Stated task 1
In the surveyor interview, what does Vollmer say a row of cedar trees growing in a line may mean?
Stated task 2
From the surveyor interview, list in order the steps Vollmer gives for handling a hothead.

Quoted passage
Appropriately, he says, “My favorite expression is, work like the battery bunny that keeps hitting the drum. That’s my religion. I believe in going until you drop. … Once you give up and hit the rocking chair you’re done.”

A good chunk of Vollmer’s projects involve encroachments and he says a lot of cases he comes across involve people building across property lines knowingly. When they are caught, he says it isn’t unusual for them to get angry.

“Sometimes you run into a hothead and you have to use a little diplomacy. My secret is, I don’t care how mean a guy is. You’ve got to feel him out and find out what you might have in common. If you can find out something that you have in common and build your case there and finally get down to the point you want to get to, you can handle the guy.”

In last month’s issue, Solo Notes spotlighted a soon-to-be surveyor, sharing his expectations for the profession and shedding light on why one next-generation surveyor is choosing this career path at a time when attracting young talent is one of the surveying community’s biggest challenges.

In this special edition of Solo Notes, the story of a longtime surveyor is told, offering more of an experience-based perspective. Vollmer says he has seen a lot of change over the course of his career and while he embraces technological advancements, he highlights the importance of keeping the most basic of theories and practices a part of the profession.

POB: What aspects of the business do you enjoy most and why?

VOLLMER: I like it all. I like all of it. I’ve got some other hobbies I like to do. I’ve got one heck of a music collection. … What I like the best is there’s an unwritten law that as a surveyor, when you go out to a property, you follow the footsteps of the original surveyor. You’ve got to remember the original surveyor started those footsteps a long time ago. … You’ve got to follow their footsteps and survey according to what they had originally. Sometimes it’s hard to find the evidence. It’s really enjoyable to go out and search for evidence. There are a lot of ways you learn to go about finding evidence that isn’t in the book. For instance, old fence lines. A lot of people look at fence lines as being the original survey. If you don’t have the original corners, sometimes a fence line is all you have to go by because the measurements are never the same. You’ve got to understand this. You’ve got to put yourself in their perspective and follow their footprints. When you come out to a piece of ground that’s been cleared many times and plowed, and all of the natural monuments are gone, sometimes it’s hard to find where a line really was. Calculations don’t always come true. If you can find an old row of cedar trees for instance — this is one thing I’ve found — if cedar trees are growing in a line, maybe at one time there was a fence there because birds like cedar trees and eat the seeds. Then they land on and sit on a fence and do their business. That’s where a cedar tree will pop up. It’s kind of corny, but it’s a fact. That’s just one thing that you find out.

Supplied material
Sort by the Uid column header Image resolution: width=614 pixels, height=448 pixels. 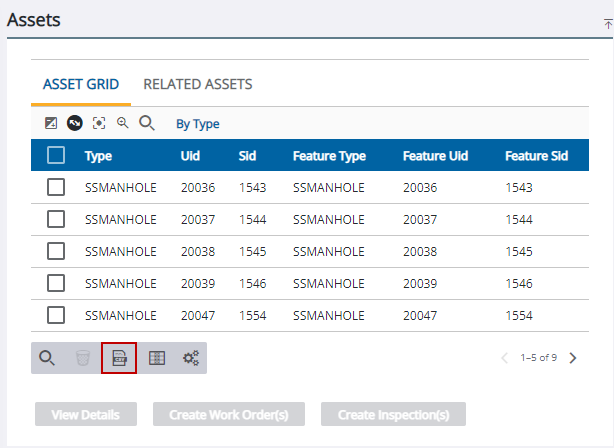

Response 1
That a fence may once have stood there.

Response 2
1. Feel him out.
2. Find out what you might have in common.
3. Build your case there.
4. Finally get down to the point you want to get to.